# Guard dog



## karaebaker (Dec 30, 2012)

We just ordered our very 1st flock and construction on our coop will start tomorrow. We currently have 3 dogs, 2 American Bulldogs and a Boxer. They are pretty much house dogs and have a fenced in area when they do go out. We live in a fairly rural area and have a pleather of predatory animals that we are concerned ab snatching up our new family members. I've been doing research on a good breed of dog to get to protect the flock and it keeps coming down to Great Pyrenees... Is this pretty much the best choice or are there any other suggestions?


----------



## 7chicks (Jun 29, 2012)

Depends on the temperment of the dog and how well they listen. Any dog can be a good guard dog or bad. Lily my German Shep/Lab mix is awesome with chicken sitting. Zoey, my rat terrier has been a terror for almost a year! Now that I got 2 baby ducks, she loves them. Always first to see what's wrong if she hears them hollering. Sleeps near by them too being they're inside a bin in the house with us for now. Izzabelle who was also a rat terrier loved those chicks as though they were her own so she was very protective of them. Great for helping round them up too!


----------



## Sundancers (Jun 20, 2012)

The Great Pyrenees is a great guard dog ... as long they will stay home. Which ours would not.  We had them (3 of them) with our sheep & goats and they did keep wild critters at bay. 
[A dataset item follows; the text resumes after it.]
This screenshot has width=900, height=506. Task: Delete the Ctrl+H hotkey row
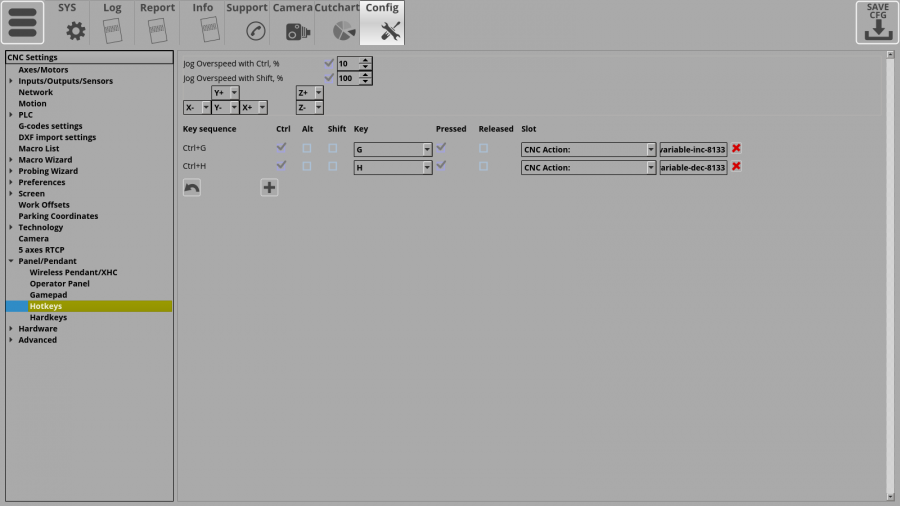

One day out of the blue, one thought to check out the house down the road. Then the next thing I know all three were checking out the house down the road. (and on) I have woven wire fence with a top of barb wire, they went right over it. So hubby put a hot wire around the top but it did not even slow them down.

We had to rehome each of them ... I wish you better luck.


----------



## AlexTS113 (Feb 17, 2013)

Take lots of pictures!


----------